6. The Tribunal admitted this additional ground. Before the Tribunal reliance was placed on the case of the assessee himself in CIT v. Maharaj Kumar Kamal Singh [1973] 89 ITR 1 (SC). In this case, it was observed that the assessee was assessed as an individual and he was the holder of an impartible estate but the impartible estate belonged to the Hindu undivided family of which the holder is a member and subject to any custom to the contrary, on the death of the holder of an impartible estate, the estate devolved by survivorship. On this basis it was submitted that the gift and transfers of the portions of that joint family property which were under consideration were made by the assessee in his capacity as the karta of the joint Hindu family and not as an individual. It was further pleaded that the assessee in his capacity as the karta of the joint family was a person different from the assessee in his individual capacity. It was further urged that the assessee had not made any gift or transfer and so the assessments were liable to be cancelled.

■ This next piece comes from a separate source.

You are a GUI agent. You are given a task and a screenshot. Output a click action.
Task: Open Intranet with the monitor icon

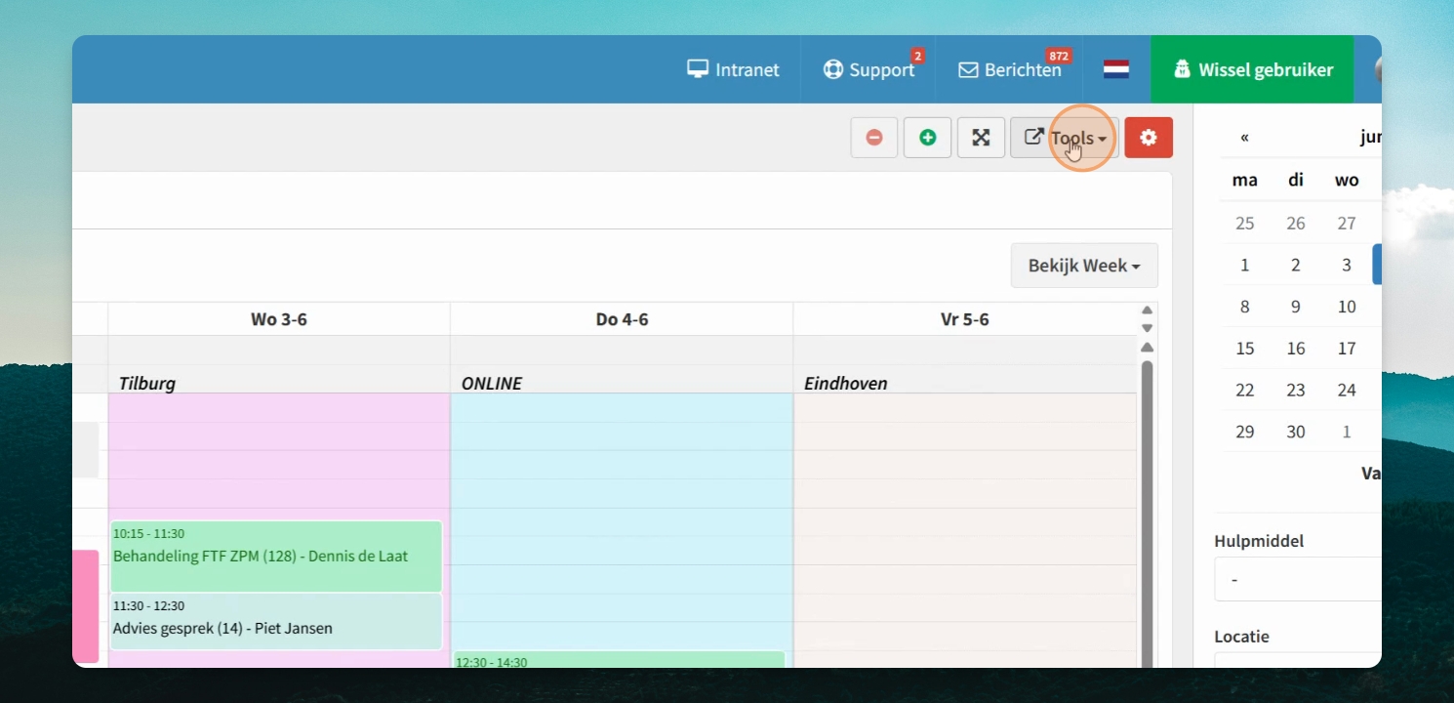(x=733, y=69)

7. The Tribunal accepted this argument of the assessee and held that the properties gifted and transferred in the years under consideration belonged to the Hindu undivided family of which the assessee was a member and he made those gifts and transfers in his capacity as the manager or karta of the joint Hindu family. The Tribunal further held that Sections 27(ii) of the Income-tax Act, 1961, enacted a legal fiction by which the holder of an impartible estate was deemed to be the individual owner of all the properties comprised in the estate. However, that fiction was held to be limited for the purposes of Sections 22 to 28 of the Income-tax Act. Similar provision was made in Section 4(6) of the Wealth-tax Act and that was also limited to the purpose of the Wealth-tax Act, 1957.

8. The Tribunal considered the argument regarding the identity of the individual and the Hindu undivided family and held that the assessee in his capacity as individual, on whom the impugned assessments had been made, is a person different from the manager of the Hindu undivided family of which the assessee was a member who made the gifts and transfers under consideration. On this basis, the Tribunal came to the conclusion that the assessee in this case did not make any gift or transfer and so the assessments made on him were not justified. The Tribunal did not consider the other contentions raised, though they made mention about them. The Tribunal, therefore, cancelled the two assessment orders under consideration. Under those circumstances, the aforesaid common question of law has been referred to this court for its opinion.

9. The facts are not disputed. The assessee, Maharaja Kumar Kamal Singh, filed returns before the Gift-tax Officer in the status of a Hindu undivided family. The Gift-tax Officer without mentioning about the returns filed in the status of the Hindu undivided family assessed the assessee, Maharaja Kumar Kamal Singh, in the status of an individual. Before the Appellate Assistant Commissioner, admittedly, no plea was taken by the assessee, Maharaja Kumar Kamal Singh, that he should have been assessed in the status of a Hindu undivided family and not in the status of an individual. However, before the Tribunal, for the first time, the additional ground was taken that Maharaja Kumar Kamal Singh should have been assessed in the status of a Hindu undivided family and not in the status of an individual and the Tribunal, without deciding the other contentions of the assessee, only held that the assessee should have been assessed in the status of a Hindu undivided family and so he cancelled the assessment orders of the Gift-tax Officer assessing the assessee in the status of an individual.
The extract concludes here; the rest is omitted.